For this, data were collected from the PHARMO record linkage system, which is a database that contains drug-dispensing records for a population of approximately 300,000 individuals residing in eight medium-sized Dutch cities. The current study included all patients with prescriptions for cardiovascular drugs between January 1, 1985 and December 31, 1998. Cases were identified by a diagnosis of incident cancer. Overall, 3129 subjects developed a diagnosis of cancer during this period, and these were matched with 16,976 controls that were free of a cancer diagnosis. Statin use (at least 6 months) was associated with a risk reduction of incident cancer of 20% (adjusted OR, 0,80; 95% CI, 0.66-0.96). Additionally, when the patients using the statins were compared to those using other lipid-lowering therapies, an adjusted risk estimate of 0.89 (95% CI, 0.56-1.41) was found.

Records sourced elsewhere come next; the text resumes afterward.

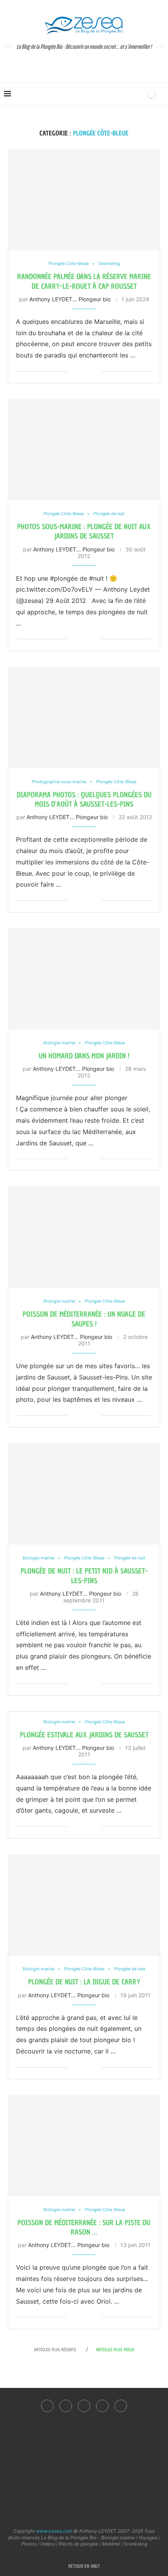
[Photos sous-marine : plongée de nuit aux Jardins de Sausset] (84, 449)
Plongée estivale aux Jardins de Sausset (84, 1735)
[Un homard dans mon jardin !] (84, 978)
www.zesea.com (54, 2531)
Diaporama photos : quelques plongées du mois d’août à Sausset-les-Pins (84, 799)
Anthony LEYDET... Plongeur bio (70, 299)
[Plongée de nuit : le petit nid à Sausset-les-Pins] (84, 1494)
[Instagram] (65, 2406)
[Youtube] (102, 2406)
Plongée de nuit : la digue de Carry (84, 1982)
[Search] (138, 94)
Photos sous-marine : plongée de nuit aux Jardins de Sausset (84, 531)
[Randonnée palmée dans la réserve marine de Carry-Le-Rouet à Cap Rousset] (84, 199)
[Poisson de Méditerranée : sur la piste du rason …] (84, 2145)
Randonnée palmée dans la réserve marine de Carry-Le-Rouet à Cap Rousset (84, 281)
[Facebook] (47, 2406)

Comment by William B. Ershler, MD

Statins as a group are remarkable. Their lipid lowering capacity is irrefutable, and their widespread use has been associated with reduced morbidity and mortality in a wide range of cardiovascular domains.1 Furthermore, perhaps because of anti-inflammatory properties,2 amelioration of seemingly diverse clinical disorders such as Alzheimer’s disease3 and osteoporosis4 has been proposed. The current observational study extends even further, the potential value for these compounds. Although a risk reduction of 20% would be considered modest and possibly even questionable, in light of the number of potential methodological confounders in a study such as this, it is consistent with a similar study in which the risk of incident cancer was reduced by 28% when statin users were compared with users of other lipid-lowering agents (bile acid-binding resins).5 Furthermore, the investigators when through great effort to appropriately match cases and controls and in other ways minimize these inherent confounders. One example is the use of the PHARMO record linkage system, which captures prescription distribution and diagnoses into a powerful database. The database, however does not include lifestyle factors, such as cigarette smoking, diet or chronic stress, or associated socioeconomic factors, all of which may be relevant in choice of drug, and possibly compliance. Subjects included in this analysis (cases and controls) were all cardiovascular’ patients, inasmuch as they were prescribed cardiovascular medications. For one reason or another, physicians chose to prescribe statins in some patients and not in others, and those factors that influence prescription pattern may also, through mechanisms unrelated to the drug, relate to cancer development or growth.

Nonetheless, the findings from this observational study are intriguing and warrant further investigation. Although the mechanism of protection as proposed in this paper (inhibition of farnesylation and thereby Ras activation) is quite plausible, others are as well. These would include free radical inhibition and modulation of proinflammatory cytokines, which are among the pleiotropic pharmacological effects observed with this class of compounds. By whatever mechanism, it would seem that a well-designed prospective clinical trial might resolve the issue of whether or not a cancer-protective effect exists. The difficulty is going to be finding enough volunteers who are not already taking a drug in this class!


1. Rosenson RS. Atherosclerosis. 2004;73:1-12.

2. Libby P, Ridker PM. Am J Med. 2004;116:9S-16S.

3. Casserly I, Topol E. Lancet. 2004;363:1139-1146.

4. Yaturu S. Endocri Pract. 2003;315-320.

5. Blais L, et al. Arch Intern Med. 2000;160:2363-2368.

William B. Ershler, MD, INOVA Fairfax Hospital Cancer Center, Fairfax, VA; Director, Institute for Advanced Studies in Aging, Washington, DC, is Editor of Clinical Oncology Alert.